That question is surprisingly hard to answer. When you listen to his best speeches, you see a person who really could herald a new political era. But when you look into his actual policies, you often find a list of orthodox liberal programs that no centrist or moderate conservative would have any reason to support.Brooks examines Barack's education positions to see whether he is a reformer or, instead, part of the vast majority of Democrats who work to make sure that education is locked forever in failure through loyalty to the teachers unions.
The status quo camp issued a statement organized by the Economic Policy Institute. This report argues that poverty and broad social factors drive high dropout rates and other bad outcomes. Schools alone can’t combat that, so more money should go to health care programs, anti-poverty initiatives and after-school and pre-K programs. When it comes to improving schools, the essential message is that we need to spend more on what we’re already doing: smaller class sizes, better instruction, better teacher training.This is the model for the party - it's the money sieve approach - all of our policies would work fine if only we had endless amounts of money to spend.

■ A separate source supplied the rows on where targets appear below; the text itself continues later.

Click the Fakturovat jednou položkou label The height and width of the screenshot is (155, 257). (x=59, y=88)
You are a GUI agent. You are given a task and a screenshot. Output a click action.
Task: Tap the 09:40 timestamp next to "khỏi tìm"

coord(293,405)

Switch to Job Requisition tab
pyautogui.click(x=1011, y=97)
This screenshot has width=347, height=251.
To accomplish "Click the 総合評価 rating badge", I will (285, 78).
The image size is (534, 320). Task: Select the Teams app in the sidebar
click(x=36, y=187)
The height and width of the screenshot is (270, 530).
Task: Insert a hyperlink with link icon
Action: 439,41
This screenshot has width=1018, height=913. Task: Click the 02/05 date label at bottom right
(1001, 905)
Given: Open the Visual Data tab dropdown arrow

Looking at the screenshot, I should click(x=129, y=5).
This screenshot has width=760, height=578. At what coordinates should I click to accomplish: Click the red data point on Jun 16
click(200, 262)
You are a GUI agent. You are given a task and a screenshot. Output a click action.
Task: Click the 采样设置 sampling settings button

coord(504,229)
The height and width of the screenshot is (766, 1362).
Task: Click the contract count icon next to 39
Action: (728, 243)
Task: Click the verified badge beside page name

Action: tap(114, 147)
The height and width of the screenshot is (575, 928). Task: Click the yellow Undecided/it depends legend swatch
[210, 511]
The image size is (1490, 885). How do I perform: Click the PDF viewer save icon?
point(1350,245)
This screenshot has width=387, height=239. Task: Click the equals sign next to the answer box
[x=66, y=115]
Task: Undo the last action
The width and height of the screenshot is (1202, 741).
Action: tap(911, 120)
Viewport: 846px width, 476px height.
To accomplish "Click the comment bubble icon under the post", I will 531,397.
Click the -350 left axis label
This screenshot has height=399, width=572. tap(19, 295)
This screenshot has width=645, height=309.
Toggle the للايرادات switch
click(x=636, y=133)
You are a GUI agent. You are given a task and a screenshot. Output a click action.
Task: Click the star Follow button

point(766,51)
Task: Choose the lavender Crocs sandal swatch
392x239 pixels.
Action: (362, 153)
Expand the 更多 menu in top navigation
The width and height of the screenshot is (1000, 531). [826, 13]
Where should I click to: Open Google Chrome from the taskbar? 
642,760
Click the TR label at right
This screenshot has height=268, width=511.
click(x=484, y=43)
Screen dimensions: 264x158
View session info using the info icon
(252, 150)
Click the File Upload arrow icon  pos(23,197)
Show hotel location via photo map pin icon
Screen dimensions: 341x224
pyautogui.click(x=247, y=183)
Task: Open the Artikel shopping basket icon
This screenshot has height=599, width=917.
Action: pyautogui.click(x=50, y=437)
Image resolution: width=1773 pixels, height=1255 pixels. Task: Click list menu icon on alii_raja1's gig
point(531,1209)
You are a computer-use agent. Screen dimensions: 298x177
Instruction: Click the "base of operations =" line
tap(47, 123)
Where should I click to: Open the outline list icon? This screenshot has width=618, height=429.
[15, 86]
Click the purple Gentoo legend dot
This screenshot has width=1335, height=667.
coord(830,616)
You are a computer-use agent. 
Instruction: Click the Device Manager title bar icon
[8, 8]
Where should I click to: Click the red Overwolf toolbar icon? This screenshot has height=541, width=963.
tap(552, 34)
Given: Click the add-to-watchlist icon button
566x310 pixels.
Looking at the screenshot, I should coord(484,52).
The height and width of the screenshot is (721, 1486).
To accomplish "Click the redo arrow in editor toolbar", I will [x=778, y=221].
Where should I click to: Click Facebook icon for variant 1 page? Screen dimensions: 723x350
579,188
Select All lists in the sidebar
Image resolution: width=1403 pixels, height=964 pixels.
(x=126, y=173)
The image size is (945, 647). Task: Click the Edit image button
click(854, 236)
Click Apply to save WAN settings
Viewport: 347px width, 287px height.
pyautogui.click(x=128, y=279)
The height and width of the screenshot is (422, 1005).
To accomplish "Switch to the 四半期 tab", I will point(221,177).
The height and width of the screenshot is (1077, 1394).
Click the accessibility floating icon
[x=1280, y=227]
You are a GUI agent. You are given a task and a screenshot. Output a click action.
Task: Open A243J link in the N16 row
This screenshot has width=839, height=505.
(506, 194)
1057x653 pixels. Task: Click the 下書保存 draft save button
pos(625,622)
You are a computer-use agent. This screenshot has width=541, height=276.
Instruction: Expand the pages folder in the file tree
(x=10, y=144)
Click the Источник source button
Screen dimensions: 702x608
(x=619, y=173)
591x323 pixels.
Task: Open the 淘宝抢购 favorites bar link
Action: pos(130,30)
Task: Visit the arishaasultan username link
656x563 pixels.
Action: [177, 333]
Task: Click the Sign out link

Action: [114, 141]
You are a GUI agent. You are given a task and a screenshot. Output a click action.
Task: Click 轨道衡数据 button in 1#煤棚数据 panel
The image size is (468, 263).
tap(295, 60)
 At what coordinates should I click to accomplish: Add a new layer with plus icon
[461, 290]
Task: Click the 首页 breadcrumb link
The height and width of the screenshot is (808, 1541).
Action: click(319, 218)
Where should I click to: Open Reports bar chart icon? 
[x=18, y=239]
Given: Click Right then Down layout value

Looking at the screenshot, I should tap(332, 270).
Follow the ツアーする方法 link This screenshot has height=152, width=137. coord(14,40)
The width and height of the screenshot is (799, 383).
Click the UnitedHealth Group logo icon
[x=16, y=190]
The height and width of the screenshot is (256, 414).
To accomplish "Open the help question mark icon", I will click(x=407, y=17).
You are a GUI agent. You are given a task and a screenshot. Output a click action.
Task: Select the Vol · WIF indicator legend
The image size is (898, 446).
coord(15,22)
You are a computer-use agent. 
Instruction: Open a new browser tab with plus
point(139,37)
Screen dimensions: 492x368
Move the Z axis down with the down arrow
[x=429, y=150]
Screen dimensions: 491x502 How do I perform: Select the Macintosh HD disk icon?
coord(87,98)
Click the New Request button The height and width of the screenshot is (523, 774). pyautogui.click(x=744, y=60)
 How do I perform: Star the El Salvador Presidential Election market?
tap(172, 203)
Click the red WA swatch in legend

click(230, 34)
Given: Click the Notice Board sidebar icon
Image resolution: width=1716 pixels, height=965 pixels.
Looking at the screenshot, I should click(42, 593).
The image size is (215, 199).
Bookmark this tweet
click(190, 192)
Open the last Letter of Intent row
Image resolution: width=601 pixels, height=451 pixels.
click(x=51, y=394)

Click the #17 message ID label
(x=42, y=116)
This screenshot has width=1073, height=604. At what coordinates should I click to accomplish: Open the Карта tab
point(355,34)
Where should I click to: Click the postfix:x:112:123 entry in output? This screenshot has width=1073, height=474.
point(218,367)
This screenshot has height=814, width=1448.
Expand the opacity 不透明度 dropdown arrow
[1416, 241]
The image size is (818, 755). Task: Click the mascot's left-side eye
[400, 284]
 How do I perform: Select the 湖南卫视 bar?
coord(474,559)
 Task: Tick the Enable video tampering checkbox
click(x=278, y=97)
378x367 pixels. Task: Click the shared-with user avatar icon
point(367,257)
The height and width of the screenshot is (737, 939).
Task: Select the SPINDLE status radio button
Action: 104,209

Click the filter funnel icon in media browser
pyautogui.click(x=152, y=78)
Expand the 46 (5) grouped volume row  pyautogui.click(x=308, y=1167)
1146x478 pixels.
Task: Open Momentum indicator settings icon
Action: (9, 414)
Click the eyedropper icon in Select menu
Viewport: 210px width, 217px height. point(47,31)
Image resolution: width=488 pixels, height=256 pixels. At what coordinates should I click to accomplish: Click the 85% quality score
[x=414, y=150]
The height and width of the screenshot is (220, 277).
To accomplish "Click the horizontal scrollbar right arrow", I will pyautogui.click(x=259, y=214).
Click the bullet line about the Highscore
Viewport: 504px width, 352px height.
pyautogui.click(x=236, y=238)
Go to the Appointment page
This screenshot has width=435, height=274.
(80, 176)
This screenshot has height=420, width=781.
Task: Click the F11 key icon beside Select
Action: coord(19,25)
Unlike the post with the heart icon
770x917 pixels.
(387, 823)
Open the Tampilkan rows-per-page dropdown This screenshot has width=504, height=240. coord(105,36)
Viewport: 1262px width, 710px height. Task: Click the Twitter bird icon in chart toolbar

The reformists also support after-school and pre-K initiatives. But they insist school reform alone can make a big difference, so they emphasize things the status quo camp doesn’t: rigorous accountability and changing the fundamental structure of school systems.These ideas, vital to education reform, are DOA with Democrats. Their partnership with the unions simply won't allow policies to improve education to take hold. As proof, take a look at this examination of Massachusetts Governor Deval Patrick, who, a couple of years ago, was an education candidate for Governor, and now is just another sold out Democrat. Writes Scot Lehigh in the Boston Globe today:
DURING THE 2006 gubernatorial campaign, Deval Patrick said he favored raising the cap on charter schools once the funding formula was reworked to ease tensions between traditional schools and charters...
Did he follow through? Of course not. Teachers unions hate education reform.What's the big deal, you ask, if the Governor of Massachusetts is guilty of mass child abuse and institutional racism like all Democrats? Deval is different - he is Barack's political soul mate - a guy who is Harvard educated, black, charismatic and inspiring, who got elected on the same Hooey of Hope that has propelled Barack from grade school to grad school without doing the years in between. Deval selling out minorities and the poor is, thus, significant, as he is the only precedent we have for Barack, and his record is one of inexperience promising hope but delivering failure.
A governor with a true sense of urgency would at least call for lifting the charter cap in those cities where kids are stuck in repeatedly failing schools. Certainly if the state's first African-American governor were to advocate that, his would be a powerful and important statement. Instead, Patrick has left the field before the first real shot in the battle over the charter cap has even been fired.
So, which side is Barack on - the bad guys (mainstream democrats), or the good guys (education reformers)?
His advisers run the gamut, and the answer depends in part on what month it is. Back in October 2005, Obama gave a phenomenal education speech in which he seemed to ally with the reformers. Then, as the campaign heated up, he shifted over to pure union orthodoxy, ripping into accountability and testing in a speech in New Hampshire in a way that essentially gutted the reformist case. Then, on May 28 in Colorado, he delivered another major education speech in which he shifted back in a more ambiguous direction.The conclusion? Hope.
He’s politically astute — giving everybody the impression he’s on their side — but substantively vague. Change just isn’t that easy.... In Washington, Mayor Adrian Fenty has taken big risks in supporting a tenacious reformer like (Washington School Chief Michelle) Rhee. Would President Obama likewise take on a key Democratic interest group in order to promote real reform? We can hope. But so far, hope is all we can be sure of.The reality is, Democrats will continue to leave urban and rural minorities, a primary base, stuck in horrible, violent schools because to do otherwise would mean losing teacher union support, and thus, elections. The party of Compassion just isn't prepared to do what's right, so they leave society's powerless in schools that assure their permanent dependence on handouts. Which also plays to the Democrats strength.
Whether intended or not, it's an evil construct that goes largely unnoticed by voters.